Source material: Begin

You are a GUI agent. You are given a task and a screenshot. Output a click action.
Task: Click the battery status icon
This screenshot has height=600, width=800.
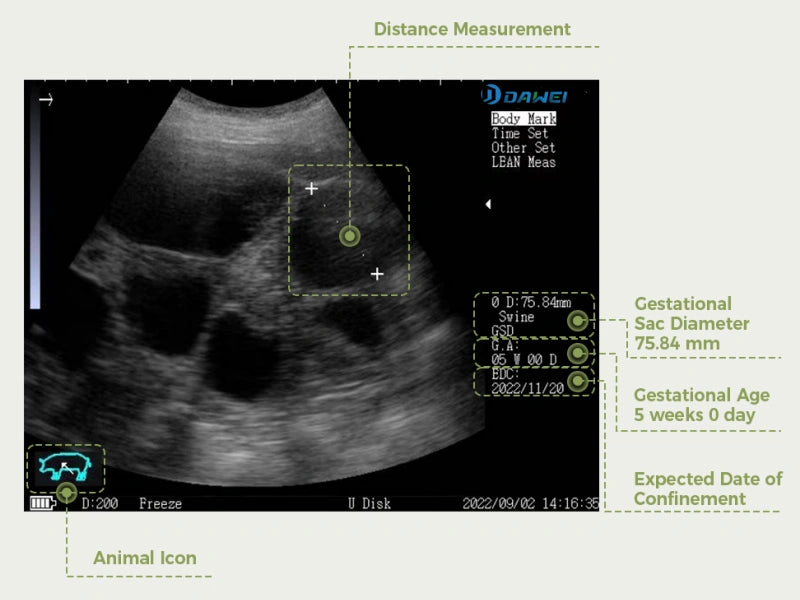point(42,503)
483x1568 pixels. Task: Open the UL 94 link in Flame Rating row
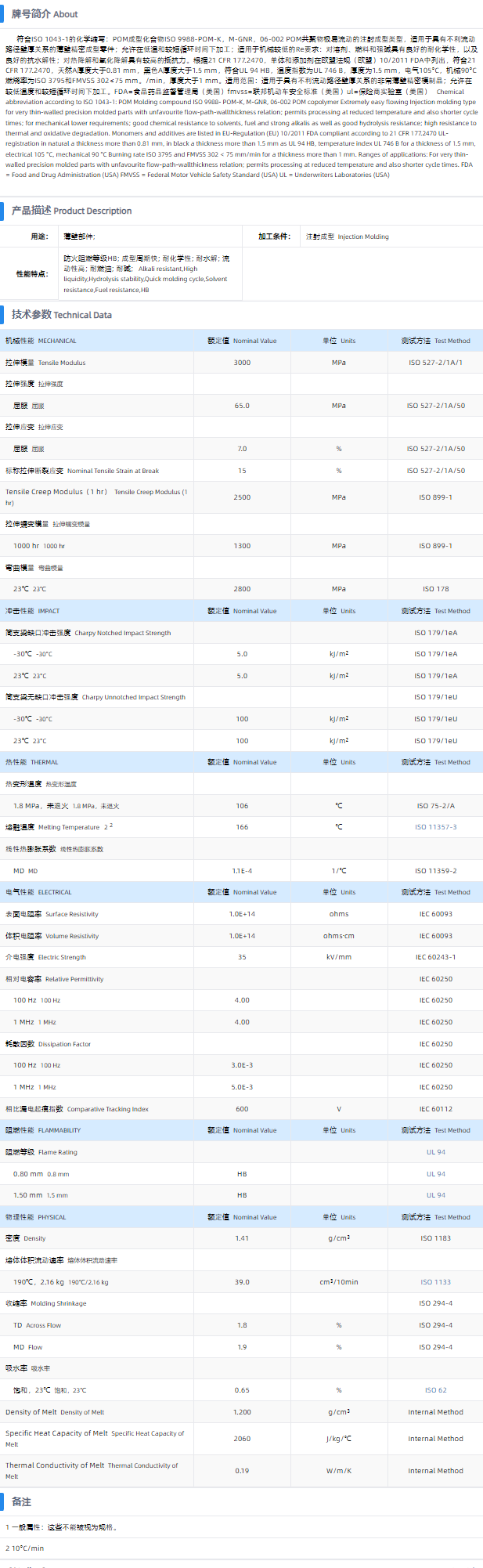click(435, 1152)
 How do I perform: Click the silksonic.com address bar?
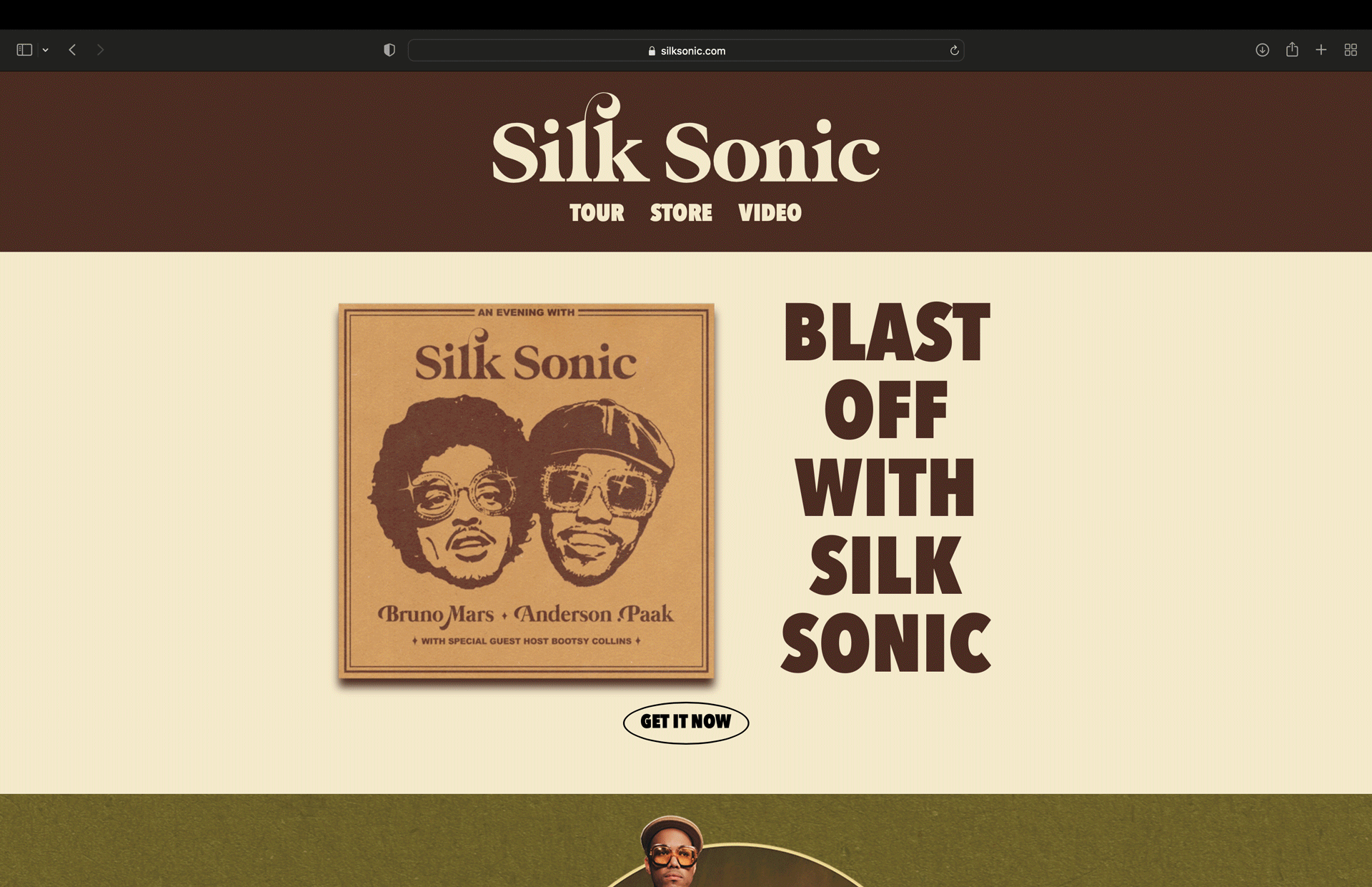[x=686, y=50]
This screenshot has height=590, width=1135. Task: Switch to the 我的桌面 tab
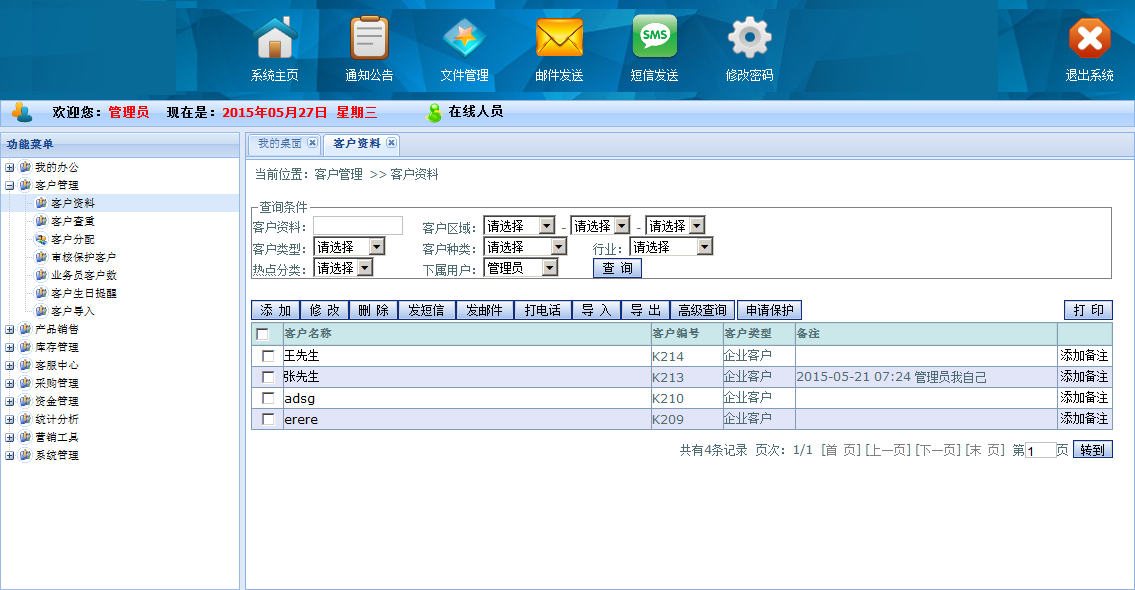[x=279, y=144]
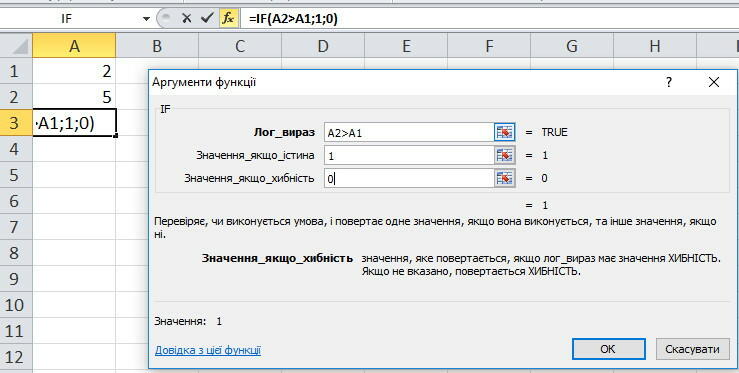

Source material: End

▸ **Task prompt**
Write out the data word for word. Any picture is to be skipped.

▸ **Answer space**
You are a GUI agent. You are given a task and a screenshot. Output a click action.
Task: Click the battery status icon
This screenshot has height=600, width=800.
point(42,503)
483x1568 pixels. Task: Open the UL 94 link in Flame Rating row
click(435, 1152)
 How do I perform: Click the silksonic.com address bar?
[x=686, y=50]
This screenshot has height=590, width=1135. Task: Switch to the 我的桌面 tab
[x=279, y=144]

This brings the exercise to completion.